▸ Exercise
Every line from the one containing "Communism (480, 1014)" to the final line of the material below must be reproduced exactly; leave out all other lines.

▸ Source material
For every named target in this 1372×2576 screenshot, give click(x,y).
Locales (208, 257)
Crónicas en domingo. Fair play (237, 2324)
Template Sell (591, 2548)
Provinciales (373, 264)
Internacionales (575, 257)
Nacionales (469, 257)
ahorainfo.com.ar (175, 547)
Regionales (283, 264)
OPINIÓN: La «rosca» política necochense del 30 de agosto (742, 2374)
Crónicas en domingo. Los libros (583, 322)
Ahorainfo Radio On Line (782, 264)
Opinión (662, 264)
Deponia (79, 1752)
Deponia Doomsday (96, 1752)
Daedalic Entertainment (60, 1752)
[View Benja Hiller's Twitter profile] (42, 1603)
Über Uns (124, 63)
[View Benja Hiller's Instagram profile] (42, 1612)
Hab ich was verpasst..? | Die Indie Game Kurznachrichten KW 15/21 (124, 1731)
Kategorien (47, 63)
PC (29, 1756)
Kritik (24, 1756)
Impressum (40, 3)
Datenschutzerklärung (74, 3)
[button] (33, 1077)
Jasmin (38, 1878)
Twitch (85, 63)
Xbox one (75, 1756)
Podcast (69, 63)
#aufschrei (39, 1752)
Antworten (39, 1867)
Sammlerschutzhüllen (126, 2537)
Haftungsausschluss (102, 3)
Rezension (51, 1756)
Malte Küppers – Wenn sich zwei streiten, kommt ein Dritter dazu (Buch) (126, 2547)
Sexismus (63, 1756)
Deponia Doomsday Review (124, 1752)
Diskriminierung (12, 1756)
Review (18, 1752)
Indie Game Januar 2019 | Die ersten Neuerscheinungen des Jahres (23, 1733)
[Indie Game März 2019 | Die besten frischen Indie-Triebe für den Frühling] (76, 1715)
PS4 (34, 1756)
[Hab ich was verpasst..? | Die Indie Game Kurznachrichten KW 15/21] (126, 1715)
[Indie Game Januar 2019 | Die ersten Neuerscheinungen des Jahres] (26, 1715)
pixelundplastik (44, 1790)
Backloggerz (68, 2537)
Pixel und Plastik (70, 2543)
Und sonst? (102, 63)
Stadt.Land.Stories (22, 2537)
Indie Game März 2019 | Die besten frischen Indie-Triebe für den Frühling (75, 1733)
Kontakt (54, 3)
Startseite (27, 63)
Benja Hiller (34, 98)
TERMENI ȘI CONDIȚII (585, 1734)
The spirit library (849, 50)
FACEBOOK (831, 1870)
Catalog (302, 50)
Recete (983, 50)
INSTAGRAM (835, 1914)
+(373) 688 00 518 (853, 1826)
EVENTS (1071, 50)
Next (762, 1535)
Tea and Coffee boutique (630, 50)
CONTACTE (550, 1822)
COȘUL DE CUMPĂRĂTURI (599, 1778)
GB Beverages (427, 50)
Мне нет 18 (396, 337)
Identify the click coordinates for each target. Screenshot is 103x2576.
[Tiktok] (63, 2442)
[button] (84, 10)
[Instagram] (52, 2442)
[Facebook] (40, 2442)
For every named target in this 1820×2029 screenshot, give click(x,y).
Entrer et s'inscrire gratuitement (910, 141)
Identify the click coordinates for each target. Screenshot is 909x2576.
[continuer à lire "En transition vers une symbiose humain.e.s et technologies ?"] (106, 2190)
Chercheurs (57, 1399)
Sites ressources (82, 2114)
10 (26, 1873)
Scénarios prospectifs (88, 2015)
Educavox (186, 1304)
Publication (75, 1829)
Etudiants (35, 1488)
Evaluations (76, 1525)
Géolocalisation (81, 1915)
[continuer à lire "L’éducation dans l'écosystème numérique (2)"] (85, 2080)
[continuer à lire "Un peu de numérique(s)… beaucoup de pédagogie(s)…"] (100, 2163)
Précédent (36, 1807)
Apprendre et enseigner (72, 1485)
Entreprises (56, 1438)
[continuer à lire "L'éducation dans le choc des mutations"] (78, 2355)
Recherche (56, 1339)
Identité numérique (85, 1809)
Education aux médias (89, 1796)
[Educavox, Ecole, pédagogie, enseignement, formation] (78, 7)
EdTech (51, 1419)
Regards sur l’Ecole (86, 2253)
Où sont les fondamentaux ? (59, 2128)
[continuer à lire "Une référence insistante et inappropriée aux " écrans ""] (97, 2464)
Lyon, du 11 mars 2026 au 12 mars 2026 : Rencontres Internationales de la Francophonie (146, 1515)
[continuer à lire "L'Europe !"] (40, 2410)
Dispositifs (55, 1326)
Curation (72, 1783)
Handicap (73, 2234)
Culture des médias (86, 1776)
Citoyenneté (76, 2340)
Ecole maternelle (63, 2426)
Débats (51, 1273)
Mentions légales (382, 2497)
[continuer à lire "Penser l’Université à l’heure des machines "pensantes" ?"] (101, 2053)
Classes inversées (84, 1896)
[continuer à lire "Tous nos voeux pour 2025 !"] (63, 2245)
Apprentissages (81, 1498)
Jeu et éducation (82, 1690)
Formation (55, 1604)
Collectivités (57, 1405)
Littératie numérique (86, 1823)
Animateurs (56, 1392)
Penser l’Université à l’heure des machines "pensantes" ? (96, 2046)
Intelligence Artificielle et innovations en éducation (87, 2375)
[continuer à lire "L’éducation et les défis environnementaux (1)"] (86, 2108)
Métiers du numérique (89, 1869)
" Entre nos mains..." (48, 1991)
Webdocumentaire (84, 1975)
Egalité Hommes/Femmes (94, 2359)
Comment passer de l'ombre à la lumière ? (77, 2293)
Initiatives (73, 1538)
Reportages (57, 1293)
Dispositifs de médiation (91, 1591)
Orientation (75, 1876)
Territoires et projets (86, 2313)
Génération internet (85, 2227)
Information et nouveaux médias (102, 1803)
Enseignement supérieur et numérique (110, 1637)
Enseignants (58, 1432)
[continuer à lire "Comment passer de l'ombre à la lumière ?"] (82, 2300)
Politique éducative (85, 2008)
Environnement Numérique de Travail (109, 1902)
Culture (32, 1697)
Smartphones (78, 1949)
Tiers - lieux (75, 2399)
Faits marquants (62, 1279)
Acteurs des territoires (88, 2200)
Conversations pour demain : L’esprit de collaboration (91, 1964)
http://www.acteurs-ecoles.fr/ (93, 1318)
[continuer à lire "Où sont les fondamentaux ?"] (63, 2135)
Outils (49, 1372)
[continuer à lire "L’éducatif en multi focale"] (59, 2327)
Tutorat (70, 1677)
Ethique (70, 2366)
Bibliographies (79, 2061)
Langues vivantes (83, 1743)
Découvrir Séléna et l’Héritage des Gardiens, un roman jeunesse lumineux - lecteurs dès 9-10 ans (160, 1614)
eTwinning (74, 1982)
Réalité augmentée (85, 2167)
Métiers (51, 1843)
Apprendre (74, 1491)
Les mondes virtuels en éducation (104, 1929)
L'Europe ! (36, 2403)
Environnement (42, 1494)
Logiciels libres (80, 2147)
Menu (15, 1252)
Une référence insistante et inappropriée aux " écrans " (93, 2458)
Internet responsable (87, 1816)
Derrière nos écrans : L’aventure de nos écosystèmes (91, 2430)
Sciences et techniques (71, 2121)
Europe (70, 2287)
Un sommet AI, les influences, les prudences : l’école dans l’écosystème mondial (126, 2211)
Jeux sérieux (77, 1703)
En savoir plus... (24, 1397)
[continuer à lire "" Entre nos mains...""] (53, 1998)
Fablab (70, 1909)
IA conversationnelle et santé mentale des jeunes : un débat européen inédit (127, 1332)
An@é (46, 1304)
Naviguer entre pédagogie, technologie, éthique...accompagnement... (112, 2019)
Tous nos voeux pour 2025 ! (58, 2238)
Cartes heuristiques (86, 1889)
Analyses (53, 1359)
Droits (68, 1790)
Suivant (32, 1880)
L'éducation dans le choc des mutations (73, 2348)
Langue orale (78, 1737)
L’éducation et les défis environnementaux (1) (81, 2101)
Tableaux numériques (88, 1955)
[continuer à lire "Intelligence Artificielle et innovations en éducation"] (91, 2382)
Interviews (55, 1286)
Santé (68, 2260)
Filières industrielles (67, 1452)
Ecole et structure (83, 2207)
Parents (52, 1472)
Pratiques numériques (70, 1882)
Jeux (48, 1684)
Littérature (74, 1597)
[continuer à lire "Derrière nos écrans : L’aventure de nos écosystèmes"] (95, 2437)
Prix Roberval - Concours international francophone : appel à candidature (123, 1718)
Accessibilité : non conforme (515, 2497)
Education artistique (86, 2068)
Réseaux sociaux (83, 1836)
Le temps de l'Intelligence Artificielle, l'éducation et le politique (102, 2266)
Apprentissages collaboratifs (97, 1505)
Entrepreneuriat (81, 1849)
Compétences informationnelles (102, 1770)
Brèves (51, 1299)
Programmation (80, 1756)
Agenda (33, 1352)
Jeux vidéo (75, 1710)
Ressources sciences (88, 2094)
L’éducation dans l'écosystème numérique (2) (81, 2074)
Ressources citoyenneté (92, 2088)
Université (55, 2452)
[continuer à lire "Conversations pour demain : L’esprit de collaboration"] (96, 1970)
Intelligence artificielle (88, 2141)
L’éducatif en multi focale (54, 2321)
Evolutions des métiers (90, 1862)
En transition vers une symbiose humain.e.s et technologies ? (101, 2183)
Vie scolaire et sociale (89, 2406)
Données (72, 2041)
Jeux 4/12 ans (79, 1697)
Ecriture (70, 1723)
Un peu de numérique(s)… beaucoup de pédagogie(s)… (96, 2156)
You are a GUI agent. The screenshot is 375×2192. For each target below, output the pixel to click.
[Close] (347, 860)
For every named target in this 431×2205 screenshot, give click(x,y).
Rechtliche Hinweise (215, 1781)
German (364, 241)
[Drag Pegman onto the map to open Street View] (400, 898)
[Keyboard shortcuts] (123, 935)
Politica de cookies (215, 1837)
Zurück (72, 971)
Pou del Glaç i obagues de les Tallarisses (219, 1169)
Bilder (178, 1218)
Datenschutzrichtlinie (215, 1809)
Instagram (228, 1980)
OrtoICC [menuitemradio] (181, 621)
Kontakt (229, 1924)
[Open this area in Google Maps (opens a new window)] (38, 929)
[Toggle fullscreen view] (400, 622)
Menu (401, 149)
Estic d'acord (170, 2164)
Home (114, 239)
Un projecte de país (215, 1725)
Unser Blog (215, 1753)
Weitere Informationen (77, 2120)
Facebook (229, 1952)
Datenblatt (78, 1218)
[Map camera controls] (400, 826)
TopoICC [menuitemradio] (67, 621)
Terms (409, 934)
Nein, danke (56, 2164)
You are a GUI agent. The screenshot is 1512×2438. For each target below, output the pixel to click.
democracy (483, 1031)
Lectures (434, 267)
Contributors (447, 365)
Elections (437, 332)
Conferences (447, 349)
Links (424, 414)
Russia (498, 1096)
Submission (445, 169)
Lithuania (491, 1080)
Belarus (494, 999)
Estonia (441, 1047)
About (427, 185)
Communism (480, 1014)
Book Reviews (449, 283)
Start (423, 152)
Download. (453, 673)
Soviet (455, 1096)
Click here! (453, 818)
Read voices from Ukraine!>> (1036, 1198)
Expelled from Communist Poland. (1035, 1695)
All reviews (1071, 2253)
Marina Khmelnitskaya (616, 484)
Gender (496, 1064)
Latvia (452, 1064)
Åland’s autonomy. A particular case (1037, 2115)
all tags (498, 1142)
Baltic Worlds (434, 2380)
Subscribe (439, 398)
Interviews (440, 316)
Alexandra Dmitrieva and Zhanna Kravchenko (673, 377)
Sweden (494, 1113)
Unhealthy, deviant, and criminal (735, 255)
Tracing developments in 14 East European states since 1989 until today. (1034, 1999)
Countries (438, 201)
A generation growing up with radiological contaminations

▸ Response below
Communism (480, 1014)
Book Reviews (449, 283)
Start (423, 152)
Download. (453, 673)
Soviet (455, 1096)
Click here! (453, 818)
Read voices from Ukraine!>> (1036, 1198)
Expelled from Communist Poland. (1035, 1695)
All reviews (1071, 2253)
Marina Khmelnitskaya (616, 484)
Gender (496, 1064)
Latvia (452, 1064)
Åland’s autonomy. A particular case (1037, 2115)
all tags (498, 1142)
Baltic Worlds (434, 2380)
Subscribe (439, 398)
Interviews (440, 316)
Alexandra Dmitrieva and Zhanna Kravchenko (673, 377)
Sweden (494, 1113)
Unhealthy, deviant, and criminal (735, 255)
Tracing developments in 14 East European states since 1989 until today. (1034, 1999)
Countries (438, 201)
A generation growing up with radiological contaminations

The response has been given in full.